*Work required*
Please output every record below exactly as written, leaving out any pictures.
======== Data to examine ========
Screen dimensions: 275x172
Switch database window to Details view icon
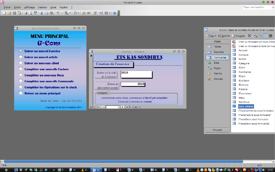[x=271, y=36]
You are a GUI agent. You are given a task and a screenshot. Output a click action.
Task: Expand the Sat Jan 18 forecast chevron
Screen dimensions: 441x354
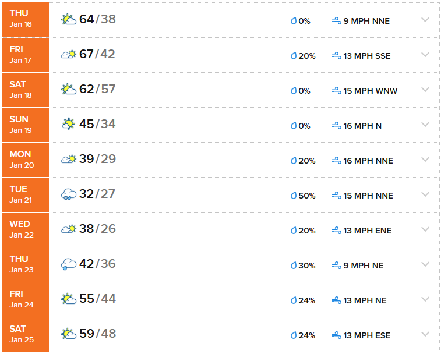tap(425, 90)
========
*Solution for this task*
Screen dimensions: 275x172
Switch database window to Details view icon
[x=271, y=36]
You are a GUI agent. You are given a task and a screenshot. Output a click action.
Task: Expand the Sat Jan 18 forecast chevron
Screen dimensions: 441x354
tap(425, 90)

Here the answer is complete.